“Yes,” Garp said.
“You don't approve, do you, Mr. Garp?” she asked him. “You don't approve of me at all.”
“I'm sorry you're so unhappy,” Garp said. On the seat beside her in her messy car was a paperback of Dostoevsky's The Eternal Husband: Garp remembered that Mrs. Ralph was going to school. “What are you majoring in?” he asked her, stupidly. He recalled she was a never-ending graduate student; her problem was probably a thesis that wouldn't come.
Mrs. Ralph shook her head. “You really keep your nose clean, don't you?” she asked Garp. “How long have you been married?”
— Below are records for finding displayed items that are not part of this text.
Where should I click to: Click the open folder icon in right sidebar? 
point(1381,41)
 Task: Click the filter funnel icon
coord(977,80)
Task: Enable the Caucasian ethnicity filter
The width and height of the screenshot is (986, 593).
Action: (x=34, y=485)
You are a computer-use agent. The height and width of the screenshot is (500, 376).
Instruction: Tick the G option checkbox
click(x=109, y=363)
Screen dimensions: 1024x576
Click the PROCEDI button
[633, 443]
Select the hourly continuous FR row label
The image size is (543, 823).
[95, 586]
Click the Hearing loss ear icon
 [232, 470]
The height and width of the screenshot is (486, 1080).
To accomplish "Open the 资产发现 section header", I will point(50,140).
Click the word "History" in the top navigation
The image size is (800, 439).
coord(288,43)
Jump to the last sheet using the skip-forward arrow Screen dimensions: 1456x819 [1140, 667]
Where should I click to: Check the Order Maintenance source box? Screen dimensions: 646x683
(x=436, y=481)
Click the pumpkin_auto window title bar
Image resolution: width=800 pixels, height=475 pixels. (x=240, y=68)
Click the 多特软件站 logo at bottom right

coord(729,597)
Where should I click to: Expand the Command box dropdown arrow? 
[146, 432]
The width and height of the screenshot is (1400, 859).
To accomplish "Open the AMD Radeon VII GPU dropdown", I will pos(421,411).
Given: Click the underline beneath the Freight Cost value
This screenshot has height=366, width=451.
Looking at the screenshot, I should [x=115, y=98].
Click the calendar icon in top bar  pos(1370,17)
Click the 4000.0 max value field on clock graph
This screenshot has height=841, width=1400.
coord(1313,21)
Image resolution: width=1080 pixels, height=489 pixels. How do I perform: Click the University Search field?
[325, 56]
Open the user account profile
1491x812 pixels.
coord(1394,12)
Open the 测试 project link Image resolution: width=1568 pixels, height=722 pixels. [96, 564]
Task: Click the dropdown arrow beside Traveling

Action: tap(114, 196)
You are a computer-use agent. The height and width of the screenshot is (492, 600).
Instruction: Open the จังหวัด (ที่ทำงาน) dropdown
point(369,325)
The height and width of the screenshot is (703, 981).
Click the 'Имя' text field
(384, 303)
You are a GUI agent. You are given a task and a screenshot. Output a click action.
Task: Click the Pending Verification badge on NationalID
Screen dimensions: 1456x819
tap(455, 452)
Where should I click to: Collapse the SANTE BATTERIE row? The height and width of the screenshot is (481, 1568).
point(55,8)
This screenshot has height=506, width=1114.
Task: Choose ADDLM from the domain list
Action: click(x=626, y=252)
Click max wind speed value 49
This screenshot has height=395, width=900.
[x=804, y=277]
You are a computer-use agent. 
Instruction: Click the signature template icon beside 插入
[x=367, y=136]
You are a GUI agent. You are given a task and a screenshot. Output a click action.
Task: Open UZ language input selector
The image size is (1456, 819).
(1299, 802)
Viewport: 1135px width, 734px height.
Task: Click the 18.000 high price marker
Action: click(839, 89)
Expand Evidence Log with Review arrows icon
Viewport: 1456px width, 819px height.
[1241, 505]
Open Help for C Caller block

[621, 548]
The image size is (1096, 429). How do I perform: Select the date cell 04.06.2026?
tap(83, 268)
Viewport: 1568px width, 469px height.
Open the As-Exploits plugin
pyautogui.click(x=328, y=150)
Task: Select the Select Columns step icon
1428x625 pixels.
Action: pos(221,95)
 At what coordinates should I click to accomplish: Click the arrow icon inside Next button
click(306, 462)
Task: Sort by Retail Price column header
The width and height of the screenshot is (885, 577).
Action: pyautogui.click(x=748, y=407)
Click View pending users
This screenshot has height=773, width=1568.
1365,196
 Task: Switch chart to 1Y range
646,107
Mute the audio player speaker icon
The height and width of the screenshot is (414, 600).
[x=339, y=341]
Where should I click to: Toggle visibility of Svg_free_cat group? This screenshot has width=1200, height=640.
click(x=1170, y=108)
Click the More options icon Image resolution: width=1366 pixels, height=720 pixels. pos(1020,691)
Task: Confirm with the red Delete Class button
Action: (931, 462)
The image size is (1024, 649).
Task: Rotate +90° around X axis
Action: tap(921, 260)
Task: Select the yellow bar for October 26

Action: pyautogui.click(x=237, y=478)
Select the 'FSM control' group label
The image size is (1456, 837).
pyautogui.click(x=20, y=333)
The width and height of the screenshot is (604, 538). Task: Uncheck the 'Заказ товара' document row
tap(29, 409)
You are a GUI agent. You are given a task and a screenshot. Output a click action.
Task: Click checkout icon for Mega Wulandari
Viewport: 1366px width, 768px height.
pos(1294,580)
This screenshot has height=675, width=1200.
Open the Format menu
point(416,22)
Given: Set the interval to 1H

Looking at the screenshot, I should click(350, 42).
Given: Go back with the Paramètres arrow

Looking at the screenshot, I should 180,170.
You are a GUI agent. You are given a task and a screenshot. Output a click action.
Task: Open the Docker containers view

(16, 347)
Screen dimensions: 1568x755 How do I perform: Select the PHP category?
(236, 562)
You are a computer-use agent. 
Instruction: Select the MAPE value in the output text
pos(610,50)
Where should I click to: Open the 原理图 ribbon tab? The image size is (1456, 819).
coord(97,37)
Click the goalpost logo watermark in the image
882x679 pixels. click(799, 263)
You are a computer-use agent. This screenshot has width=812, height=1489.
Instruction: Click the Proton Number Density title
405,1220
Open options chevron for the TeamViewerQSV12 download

“Almost eleven years,” Garp said. Mrs. Ralph looked more or less indifferent; Mrs. Ralph had been married for twelve.
“Your kid's safe with me,” she said, as if she were suddenly irritated with him, and as if she were reading his mind with utter accuracy. “Don't worry, I'm quite harmless—with children,” she added. “And I don't smoke in bed.”
“I'm sure it's good for the boys to watch you take a bath,” Garp told her, then felt immediately embarrassed for saying it, though it was one of the few things he'd told her that he meant.
“I don't know,” she said. “It didn't seem to do much good for my husband, and he watched me for years.” She looked up at Garp, whose mouth hurt from all his forced smiles. Just touch her cheek, or pat her hand, he thought; at least say something. But Garp was clumsy at being kind, and he didn't flirt.
“Well, husbands are funny,” he mumbled. Garp the marriage counselor, full of advice. “I don't think many of them know what they want.”
Mrs. Ralph laughed bitterly. “My husband found a nineteen-year-old cunt,” she said. “He seems to want her.”
“I'm sorry,” Garp told her. The marriage counselor is the I'm-sorry man, like a doctor with bad luck—the one who gets to diagnose all the terminal cases.
“You're a writer,” Mrs. Ralph said to him, accusingly; she waved her copy of The Eternal Husband at him. “What do you think of this?”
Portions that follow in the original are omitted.